DOI: https://doi.org/10.1080/09505431.2011.563570
Abstract
Since the Europe-wide ‘risk’ controversy over GM crops in the late 1990s, an extra issue has emerged: the prospect that GM material would become inadvertently mixed with non-GM products, which consequently may require a ‘GM’ label under EU law. The stakes for segregating non-GM crops were framed in contending ways. Agbiotech proponents sought to license a biotechnologised nature as an eco-efficiency benefit,while framing admixture risks as an agronomic management problem which needs rules for co-existence. By contrast, biotech critics have foreseen a dangerous disorder of ‘GM contamination’, while framing this prospect as an ever-wider ‘risk’ issue, encompassing threats to human health, the environment and even democratic accountability. These contending frames intensified disputes over the appropriate rules for segregating GM crops from other agricultures. At stake were different visions of the socio-natural order, expressed by different accounts of risk, freedom and desirable futures.
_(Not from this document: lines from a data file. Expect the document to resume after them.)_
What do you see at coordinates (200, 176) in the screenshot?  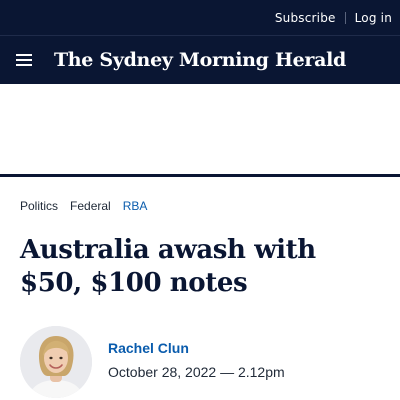 I see `section-divider` at bounding box center [200, 176].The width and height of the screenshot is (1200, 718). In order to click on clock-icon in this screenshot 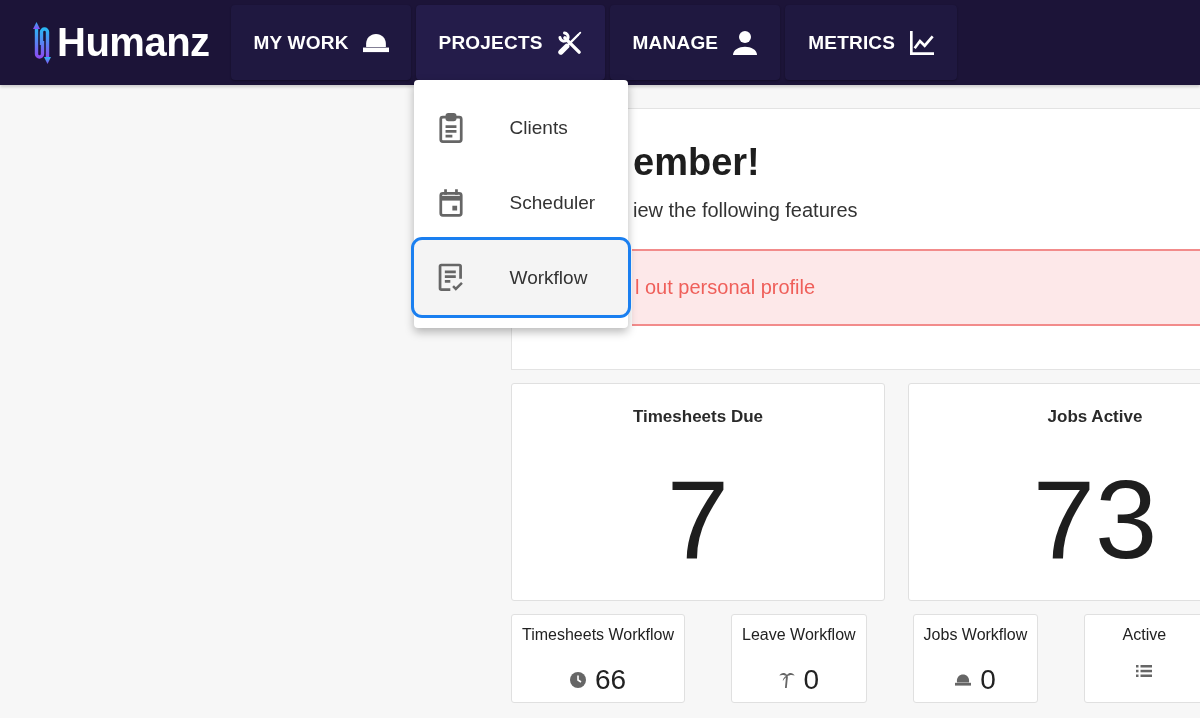, I will do `click(578, 680)`.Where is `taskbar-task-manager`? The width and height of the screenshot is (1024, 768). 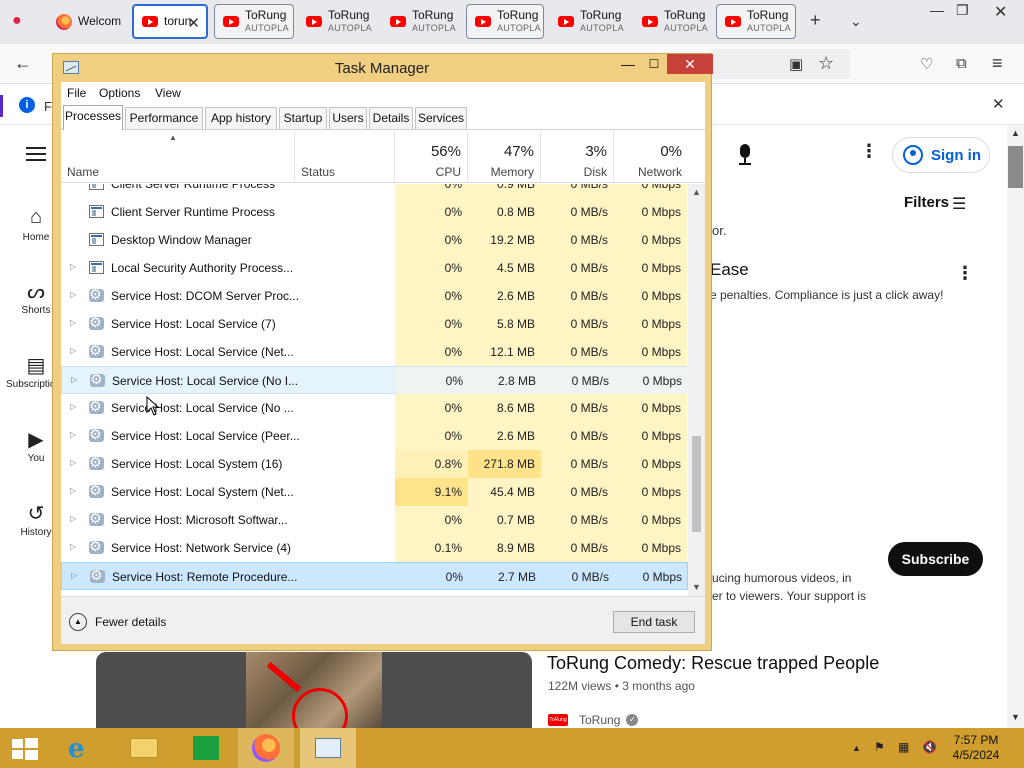
taskbar-task-manager is located at coordinates (328, 748).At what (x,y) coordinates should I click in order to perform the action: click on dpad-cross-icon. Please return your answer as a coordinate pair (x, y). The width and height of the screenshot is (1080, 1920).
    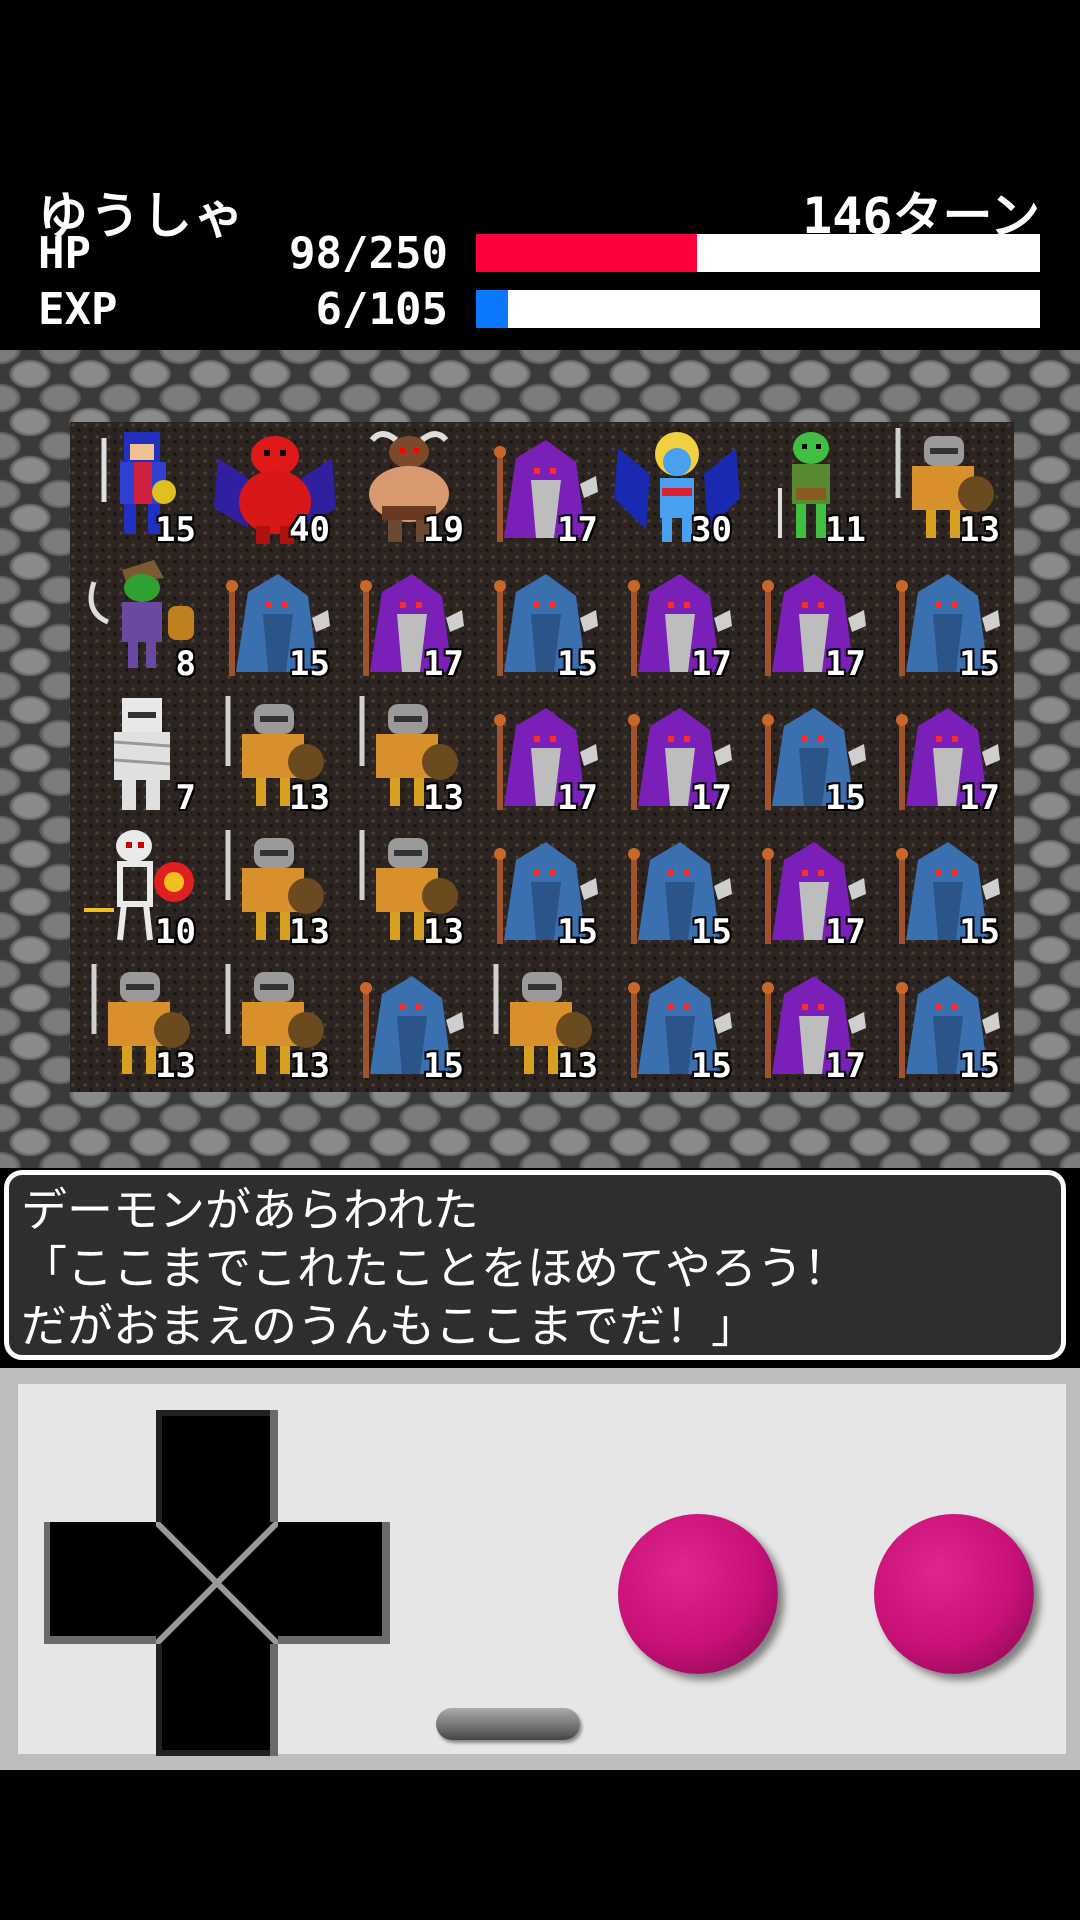
    Looking at the image, I should click on (217, 1583).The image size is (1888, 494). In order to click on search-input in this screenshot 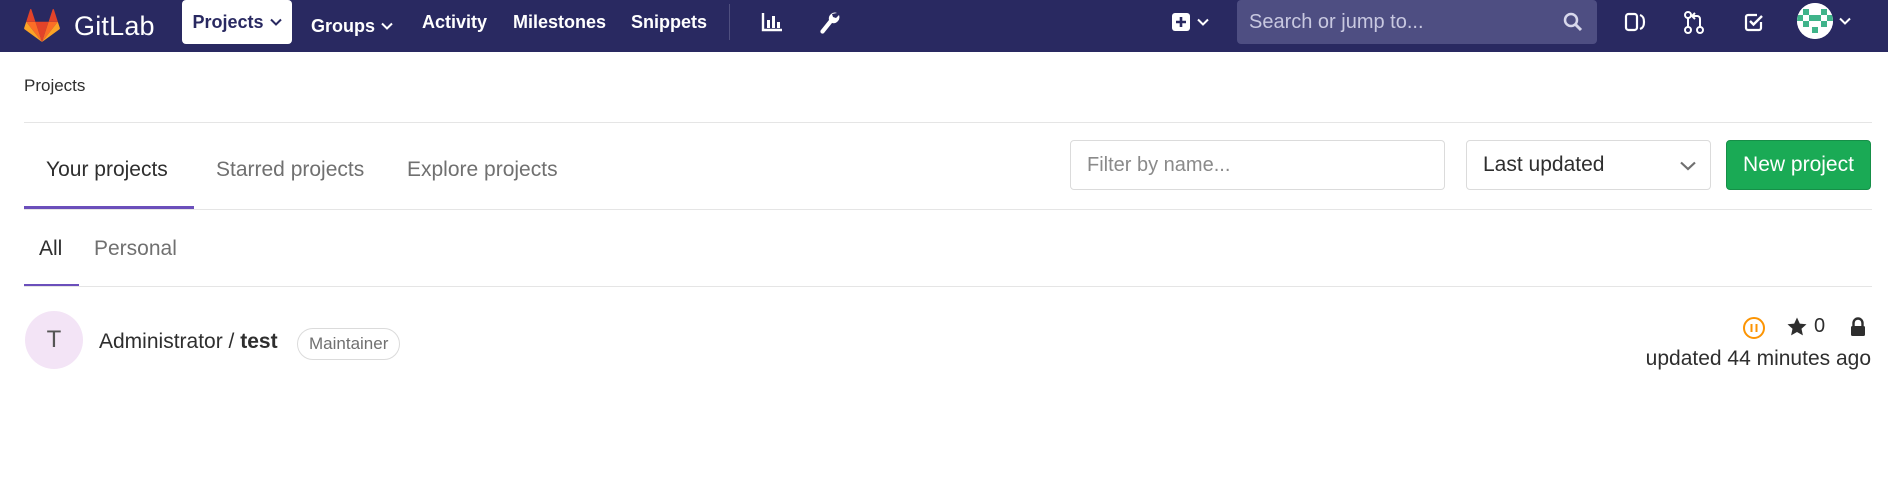, I will do `click(1417, 22)`.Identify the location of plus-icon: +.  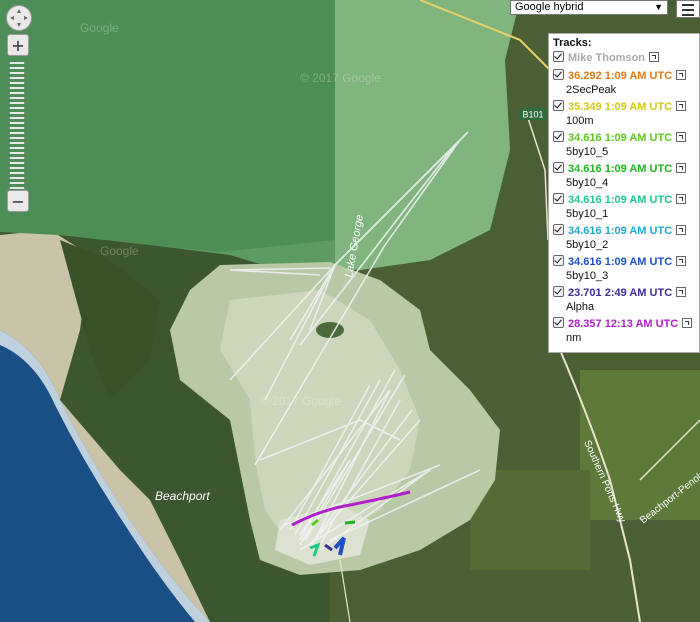
(18, 45).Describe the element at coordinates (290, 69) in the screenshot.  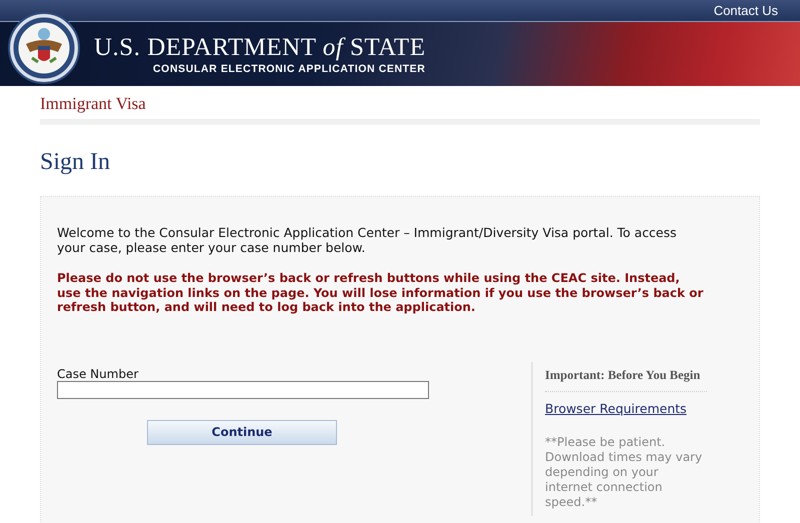
I see `site-subtitle: CONSULAR ELECTRONIC APPLICATION CENTER` at that location.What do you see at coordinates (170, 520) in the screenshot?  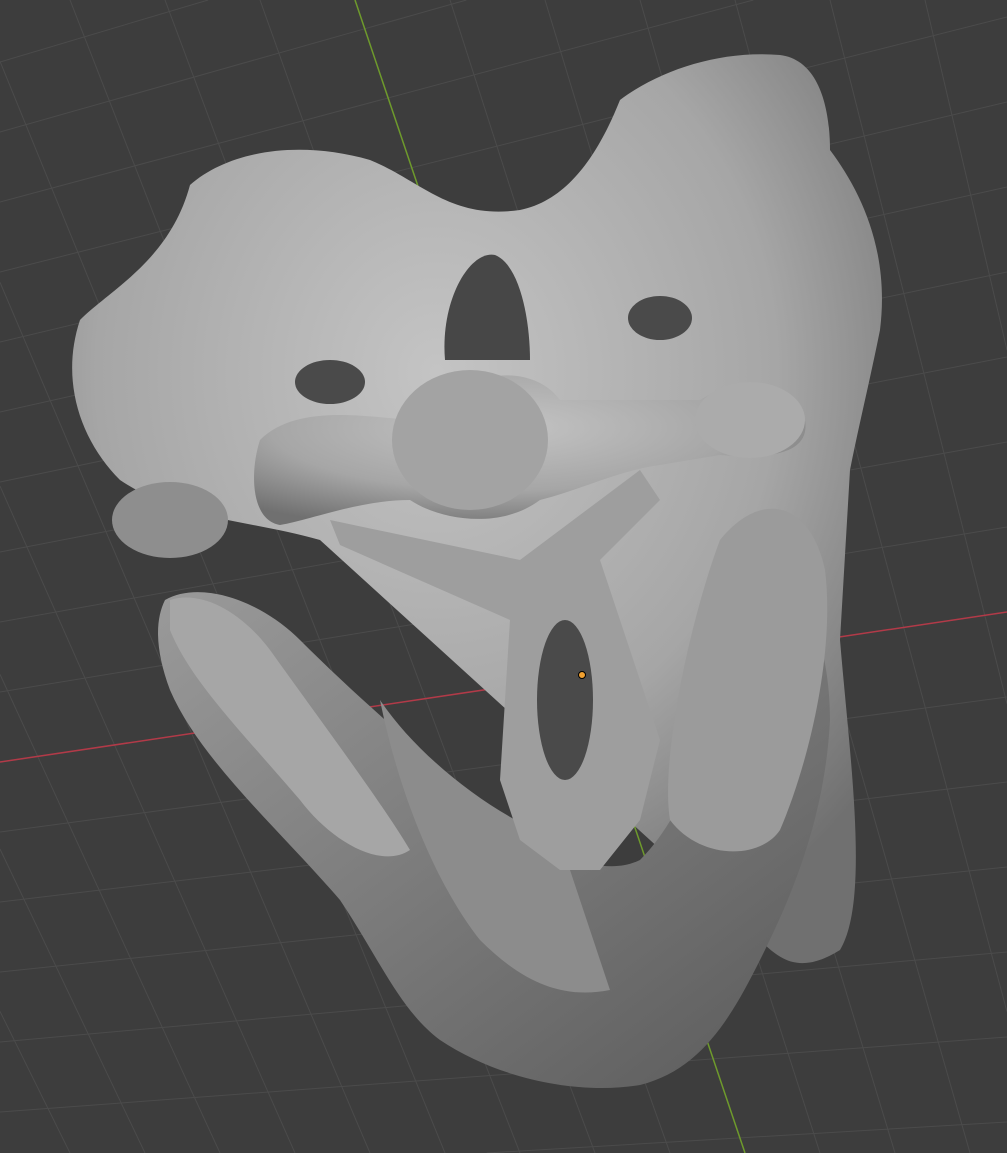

Conflicts of accountability took the form of disputes over market freedom versus coercion and unfair burdens on farmers; these concepts framed expert evidence and thus made it more contentious for any ‘science-based policy’, featuring disputes about whether specific management proposals were based on ‘politics rather than science’. For these reasons, biophysical admixture per se cannot entirely explain why the segregation problem became such a contentious ‘risk’ issue; a comprehensive explanation lies in contending policy frames.